The advanced threat protection lifecycle includes protection, detection and remediation; however, the first generation of APT solutions, such as behavioral analysis, has been limited in addressing the entire lifecycle. Behavioral analysis is an important feature for identifying advanced threats, but it is not a complete solution on its own. The results from behavioral analysis must be combined with other preventative and detective controls to ensure comprehensive protection.
Delivered from the world’s largest and most scalable global direct-to-cloud network, Zscaler for APTs breaks new ground in the fight against the most difficult and pervasive cyber threats, providing multiple layers of advanced security protection and utilising the broadest range of inspection technologies and techniques. Only Zscaler for APTs consolidates the commoditized features of existing point appliances to provide a comprehensive security platform that addresses all major phases of APT defense:
· Protection – Zscaler for APTs delivers proactive and real-time protection from potentially malicious code, enhancing its static anti-virus and vulnerability shielding with its newly-introduced dynamic behavioral analysis engine to block initial infections.

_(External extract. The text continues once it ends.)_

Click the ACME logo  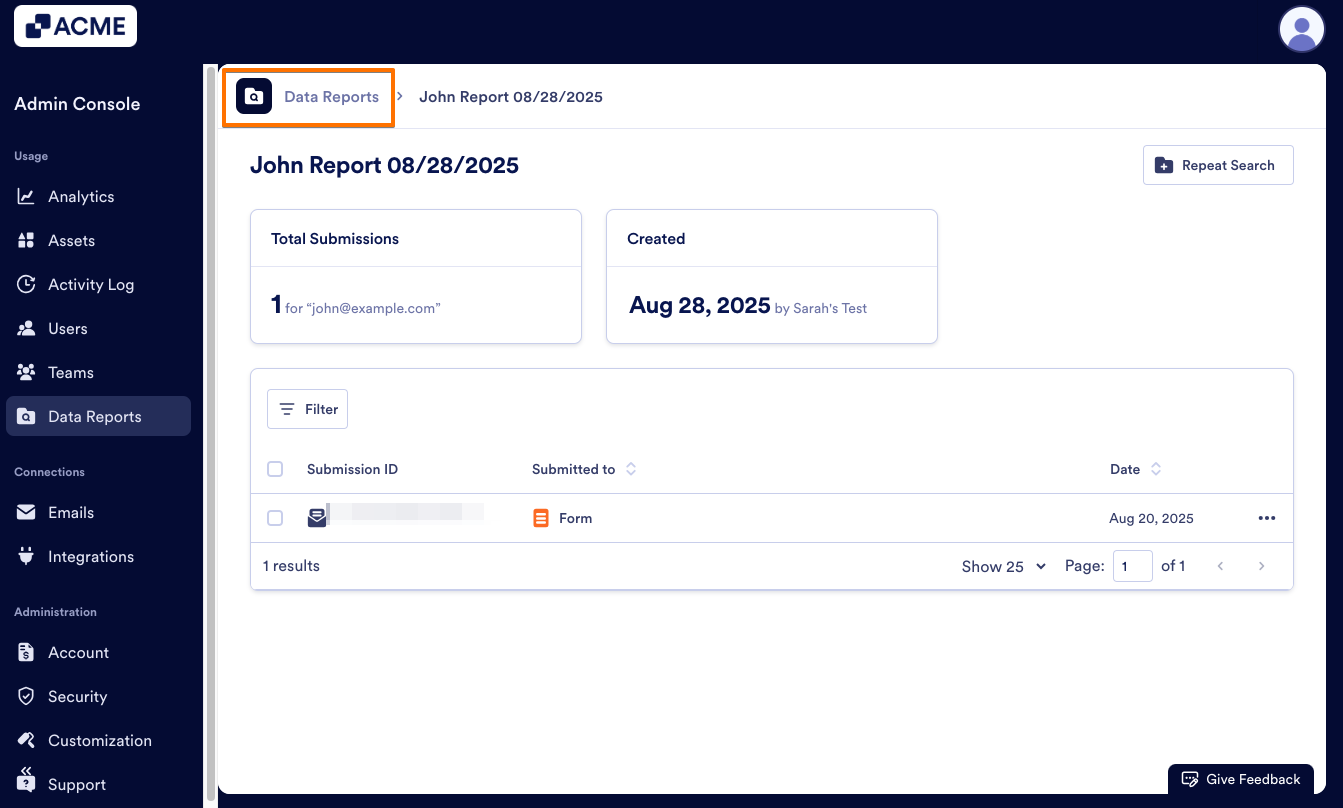click(75, 26)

· Detection – Zscaler for APTs bolsters its bi-directional, in-line traffic scanning with its newly-introduced DNS analysis to detect suspicious traffic patterns indicative of botnet callbacks to minimise dwell time of APTs, identifying botnets before they can take root.

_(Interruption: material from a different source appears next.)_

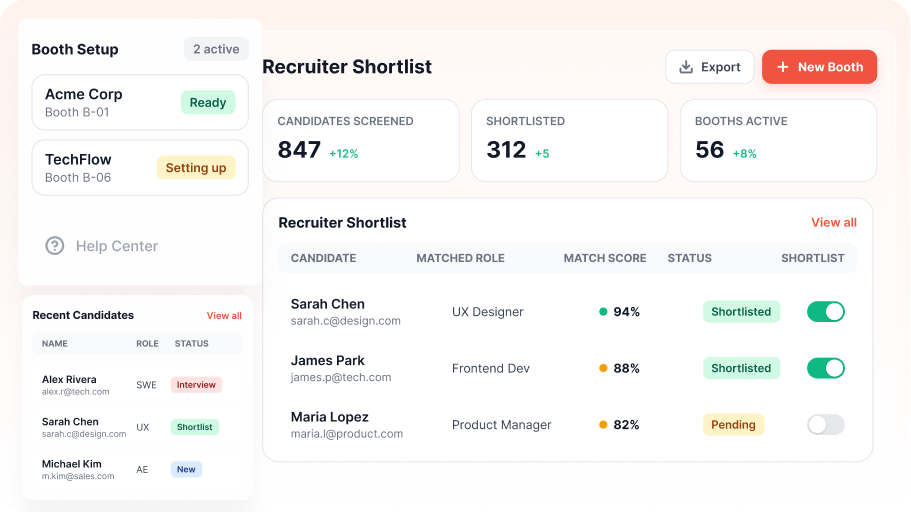Click View all in Recruiter Shortlist
Image resolution: width=911 pixels, height=512 pixels.
pyautogui.click(x=834, y=223)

· Remediation – Zscaler for APTs augments its advanced “big data” security analytics with its newly-introduced integration into leading security information event management (SIEM) solutions, providing information security teams with the real-time global visibility into network, payload and endpoint traffic required to isolate botnets and remove infection.
Zscaler for APTs is delivered from the Zscaler Direct-to-Cloud Network, the world’s largest and most scalable global security cloud, which leverages community threat intelligence from its more than 10 million deployed users – an install base ten times greater than any other community defense platform – to provide on-going visibility and protection from emerging threats, regardless of device or location. The Zscaler Direct-to-Cloud Network enables enterprises to eliminate traditional security appliances, streamlining management and vastly reducing network infrastructure costs by securing users as they travel “direct-to-cloud.”
“It seems a single day cannot pass without some interesting new botnet emerging in the news,” said Tony Fergusson, IT architect, MAN Diesel & Turbo. “It is reassuring to know that Zscaler for APTs leverages the depth of its behavioral analysis with the breadth of its Direct-to-Cloud Network visibility to deliver a uniquely comprehensive solution.”